Below are some records; output all of them exactly.

Input data: Begin

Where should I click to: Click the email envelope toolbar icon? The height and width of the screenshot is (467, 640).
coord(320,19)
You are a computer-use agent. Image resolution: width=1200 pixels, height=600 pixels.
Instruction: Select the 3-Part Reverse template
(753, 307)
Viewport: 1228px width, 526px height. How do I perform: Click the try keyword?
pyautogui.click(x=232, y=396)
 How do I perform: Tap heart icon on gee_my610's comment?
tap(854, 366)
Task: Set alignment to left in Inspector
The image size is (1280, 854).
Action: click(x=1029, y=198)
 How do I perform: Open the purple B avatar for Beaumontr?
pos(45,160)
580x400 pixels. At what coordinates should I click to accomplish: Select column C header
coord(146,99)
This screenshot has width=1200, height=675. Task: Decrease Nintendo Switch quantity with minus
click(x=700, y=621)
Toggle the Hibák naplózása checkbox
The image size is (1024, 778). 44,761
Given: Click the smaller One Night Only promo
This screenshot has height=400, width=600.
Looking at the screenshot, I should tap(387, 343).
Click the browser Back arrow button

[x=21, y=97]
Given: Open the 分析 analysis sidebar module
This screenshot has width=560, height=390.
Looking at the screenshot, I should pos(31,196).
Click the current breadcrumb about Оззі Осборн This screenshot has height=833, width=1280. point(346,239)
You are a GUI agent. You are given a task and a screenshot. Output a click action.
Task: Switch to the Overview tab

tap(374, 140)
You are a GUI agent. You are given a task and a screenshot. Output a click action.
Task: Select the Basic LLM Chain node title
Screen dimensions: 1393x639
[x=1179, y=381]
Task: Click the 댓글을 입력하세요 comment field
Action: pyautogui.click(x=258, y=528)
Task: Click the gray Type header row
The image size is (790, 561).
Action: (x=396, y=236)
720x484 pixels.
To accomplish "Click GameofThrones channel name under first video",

Input data: End

Answer area:
Where should I click to: Click the email envelope toolbar icon? The height and width of the screenshot is (467, 640).
coord(320,19)
You are a computer-use agent. Image resolution: width=1200 pixels, height=600 pixels.
Instruction: Select the 3-Part Reverse template
(753, 307)
Viewport: 1228px width, 526px height. How do I perform: Click the try keyword?
pyautogui.click(x=232, y=396)
 How do I perform: Tap heart icon on gee_my610's comment?
tap(854, 366)
Task: Set alignment to left in Inspector
The image size is (1280, 854).
Action: click(x=1029, y=198)
 How do I perform: Open the purple B avatar for Beaumontr?
pos(45,160)
580x400 pixels. At what coordinates should I click to accomplish: Select column C header
coord(146,99)
This screenshot has width=1200, height=675. Task: Decrease Nintendo Switch quantity with minus
click(x=700, y=621)
Toggle the Hibák naplózása checkbox
The image size is (1024, 778). 44,761
Given: Click the smaller One Night Only promo
This screenshot has height=400, width=600.
Looking at the screenshot, I should tap(387, 343).
Click the browser Back arrow button

[x=21, y=97]
Given: Open the 分析 analysis sidebar module
This screenshot has width=560, height=390.
Looking at the screenshot, I should pos(31,196).
Click the current breadcrumb about Оззі Осборн This screenshot has height=833, width=1280. point(346,239)
You are a GUI agent. You are given a task and a screenshot. Output a click action.
Task: Switch to the Overview tab

tap(374, 140)
You are a GUI agent. You are given a task and a screenshot. Output a click action.
Task: Select the Basic LLM Chain node title
Screen dimensions: 1393x639
[x=1179, y=381]
Task: Click the 댓글을 입력하세요 comment field
Action: pyautogui.click(x=258, y=528)
Task: Click the gray Type header row
The image size is (790, 561).
Action: (x=396, y=236)
720x484 pixels.
To accomplish "Click GameofThrones channel name under first video",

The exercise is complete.